When it comes to mergers the airline industry has a poor track record. All the more remarkable then that not only have Air France and KLM merged, but that by most measures it is proving a success.

The judges of the Airline Strategy Awards have tracked the progress of Air France-KLM since the merger was consummated in May 2004. Every year since then the judges have debated the merits of the move. None have been in any doubt that it is a landmark event, representing the world's first true cross-border merger of two major carriers, which along the way created the world's largest airline group with revenues of €23 billion ($31 billion) for the year to March 2007.

Indeed, the vision of the central figures that forged the deal, Air France's Jean-Cyril Spinetta and KLM's Leo van Wijk, has been constantly praised. But vision alone was not enough to persuade the judges, up until now. "The deal has tremendous potential, but it will take a long time to come through," said a judge in a previous year. "The jury is entirely out," said another. "They have done little in terms of putting the two businesses together."

It was always the intention of Spinetta and van Wijk to take a cautious and conservative approach to the integration of the two businesses. They were only too aware of political and labour sensitivities in Holland. A rushed merger that neutered the KLM brand and Amsterdam Schiphol route network would be a serious own goal.

For Spinetta, speaking to Airline Business in mid-2004, there was real logic to the deal. "Our common target was and is to build up a real European entity. I have always been convinced that there was a contradiction between the European single market and the fragmentation of the European airlines."

The first three years of the merger have been marked by a tight focus on achieving synergies between Air France and KLM, through what they describe as "strict co-ordination" between the two. In-fighting between top managers at each carrier has been avoided by forbidding talk about how the organisation will be structured in the future. "Trust and respect are two words we are hearing a lot," says a senior Air France executive of the working atmosphere between the two managerial teams.

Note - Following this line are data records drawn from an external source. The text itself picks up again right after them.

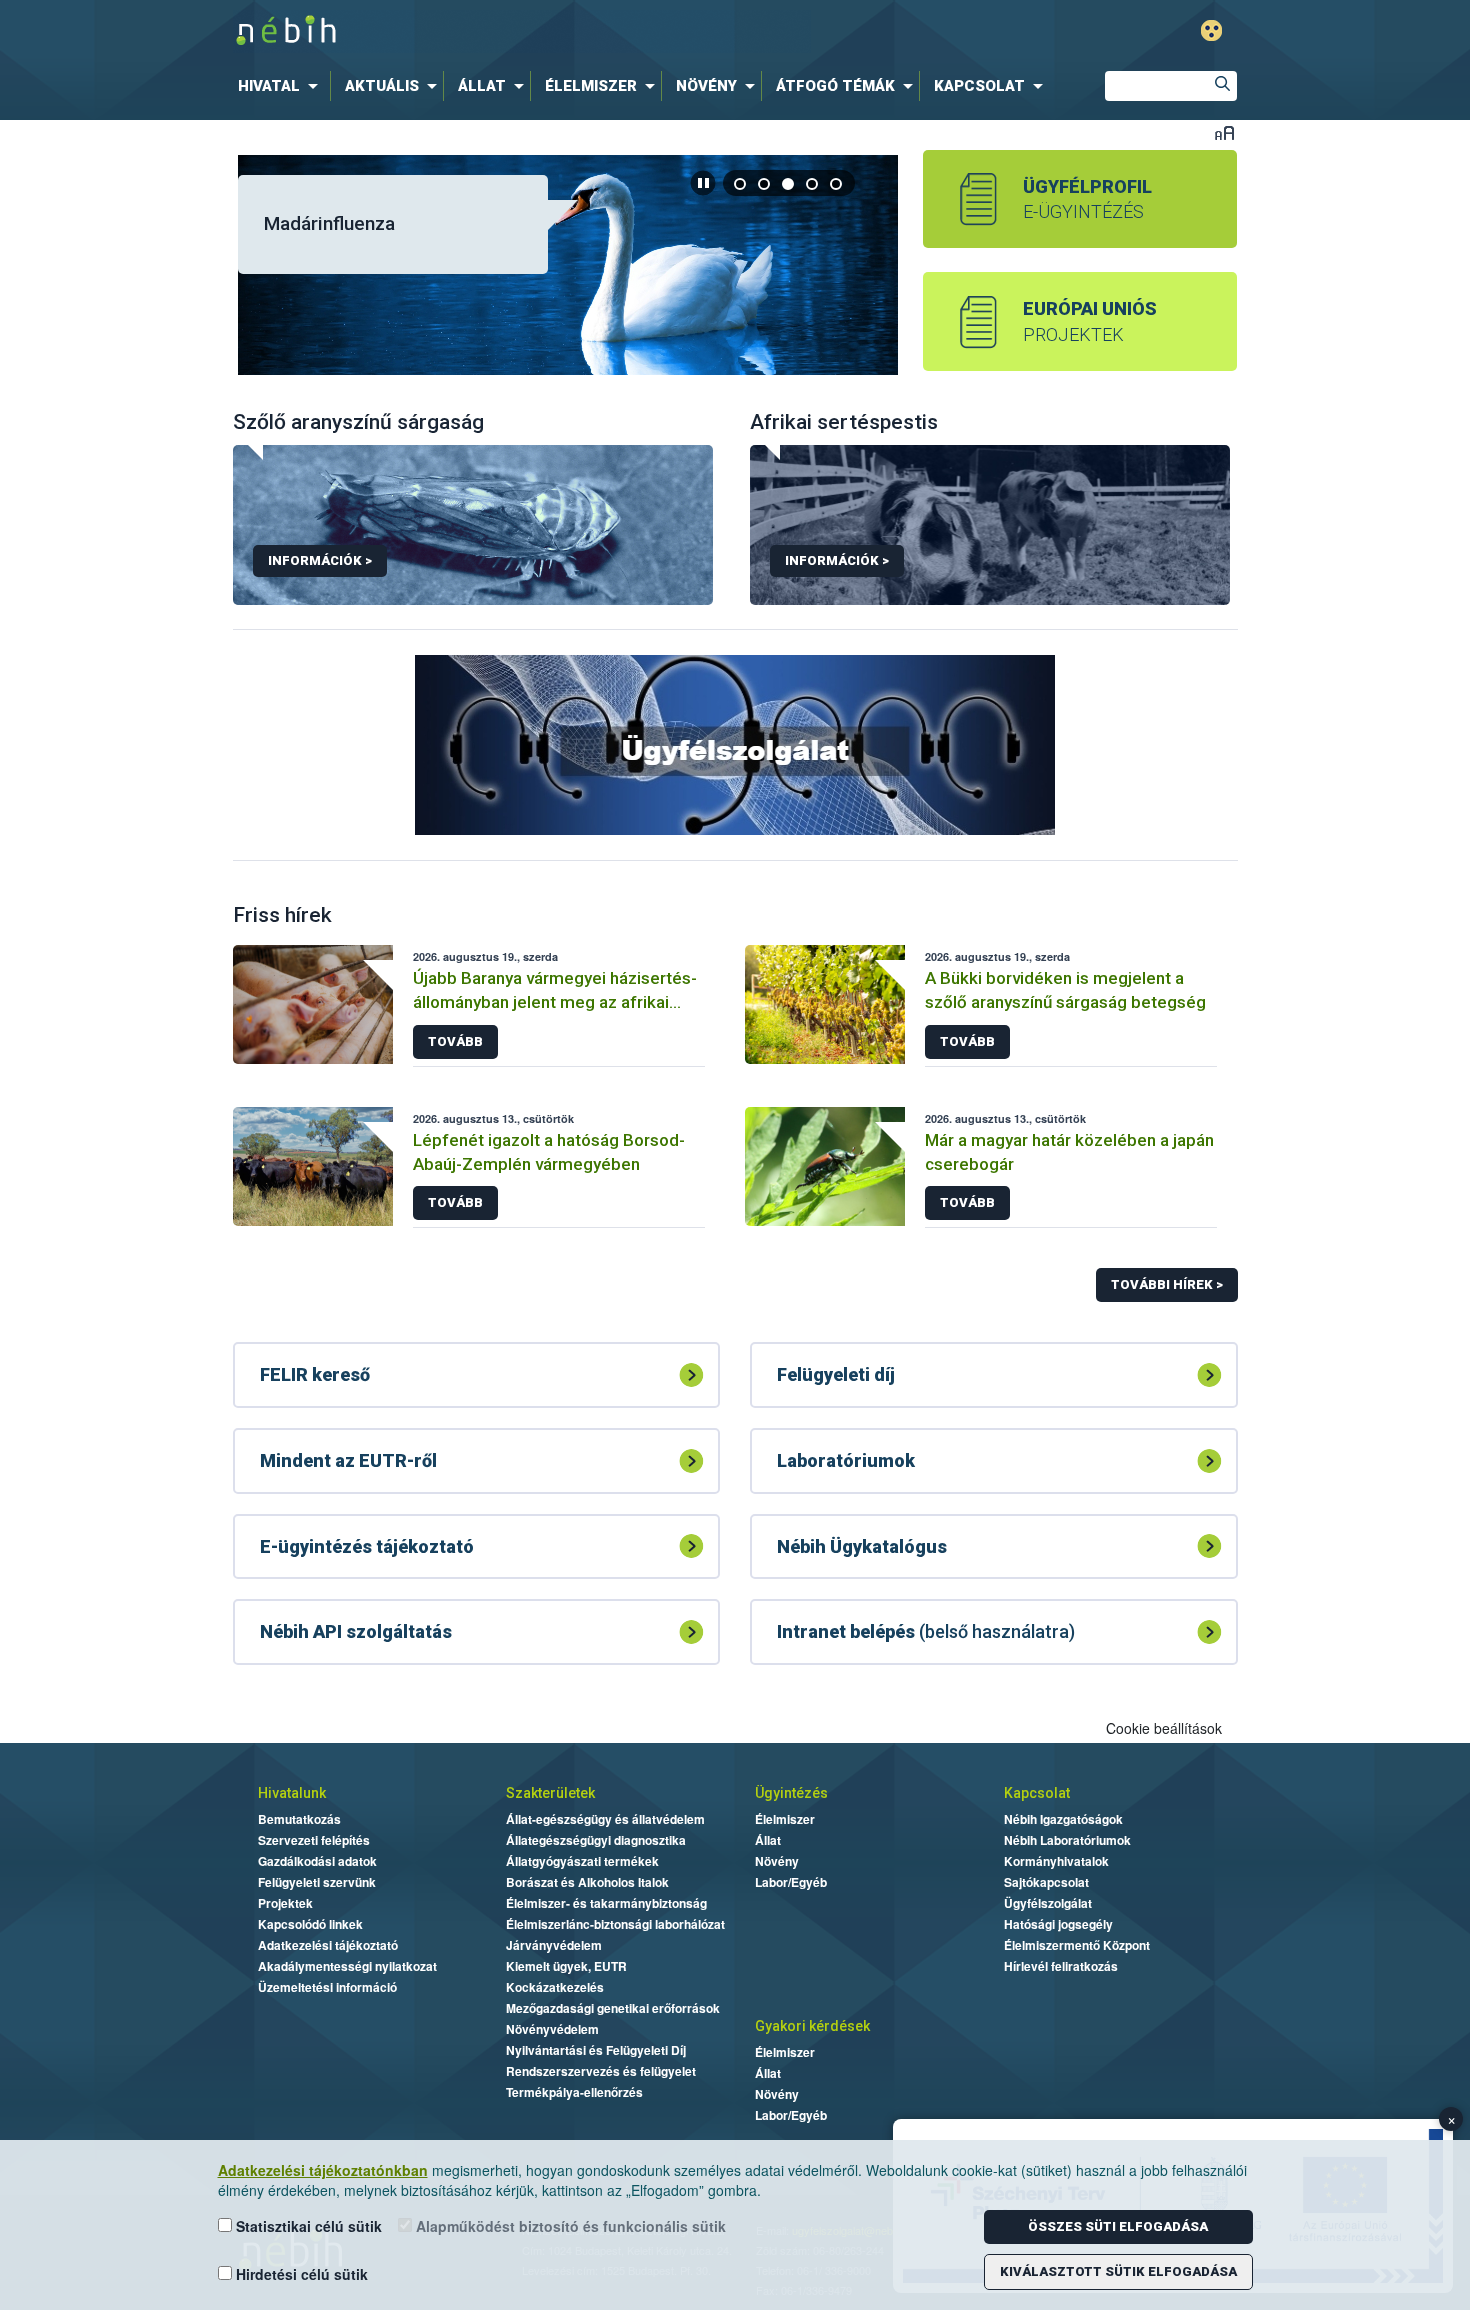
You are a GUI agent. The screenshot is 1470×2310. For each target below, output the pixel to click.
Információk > (320, 560)
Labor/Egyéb (791, 1882)
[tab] (741, 183)
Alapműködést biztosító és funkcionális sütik (569, 2226)
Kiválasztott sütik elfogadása (1118, 2271)
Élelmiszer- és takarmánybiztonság (606, 1903)
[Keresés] (1222, 86)
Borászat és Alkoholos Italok (587, 1882)
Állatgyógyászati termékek (582, 1861)
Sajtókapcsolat (1046, 1882)
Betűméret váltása (1224, 132)
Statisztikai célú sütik (307, 2226)
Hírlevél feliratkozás (1061, 1966)
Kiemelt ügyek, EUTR (566, 1966)
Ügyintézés (791, 1793)
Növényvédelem (552, 2029)
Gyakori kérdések (812, 2026)
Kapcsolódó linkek (310, 1924)
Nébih (522, 31)
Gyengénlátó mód (1211, 30)
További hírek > (1167, 1284)
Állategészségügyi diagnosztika (596, 1840)
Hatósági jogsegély (1058, 1924)
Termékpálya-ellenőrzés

This work has concentrated on co-­ordinating schedules and route development at the two hubs, Amsterdam and Paris Charles de Gaulle, to create a combined network merging the frequent-flyer programmes merging the commercial teams in the cargo business and at outstations and creating synergies in IT, engineering and maintenance and purchasing.

In a strong growth market, where group revenues grew by 7.6%, Air France-KLM saw its operating profit rise nearly a third to €1.24 billion in the year to March, a margin of 6.3%. For the next three years, as the integration of the business deepens, the targets being set are even more ambitious. There is also a €1.4 billion cost-saving programme being rolled out.

This year the judges chose to recognise the magnitude of the achievement of Spinetta and van Wijk. One judge picked out the excellent working relationship between the two men as a key factor in the merger's success. Another said: "They have done an exceptional job in making the merger happen. It is a remarkable achievement and they will learn how to create performance with this animal."

And the judges are anticipating more progress, noting the merger is still young. As one judge says: "A few years is a heartbeat in the airline industry." Spinetta and van Wijk hope they are putting the roots down for a long lasting legacy.